Start of Data rows
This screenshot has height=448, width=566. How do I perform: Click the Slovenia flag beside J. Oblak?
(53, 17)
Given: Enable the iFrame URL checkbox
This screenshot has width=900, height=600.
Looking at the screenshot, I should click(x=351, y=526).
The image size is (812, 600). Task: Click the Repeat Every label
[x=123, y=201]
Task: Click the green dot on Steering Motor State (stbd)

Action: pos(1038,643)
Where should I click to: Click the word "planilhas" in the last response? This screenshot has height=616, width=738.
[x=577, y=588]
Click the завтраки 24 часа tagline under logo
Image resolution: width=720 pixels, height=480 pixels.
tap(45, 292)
End of Data rows
- [Required task] Reproduce the items above verbatim, starting at the line that contains "Task: Click the green" and running through the last line of the items.

- [Answer to the task]
Task: Click the green dot on Steering Motor State (stbd)

Action: pos(1038,643)
Where should I click to: Click the word "planilhas" in the last response? This screenshot has height=616, width=738.
[x=577, y=588]
Click the завтраки 24 часа tagline under logo
Image resolution: width=720 pixels, height=480 pixels.
tap(45, 292)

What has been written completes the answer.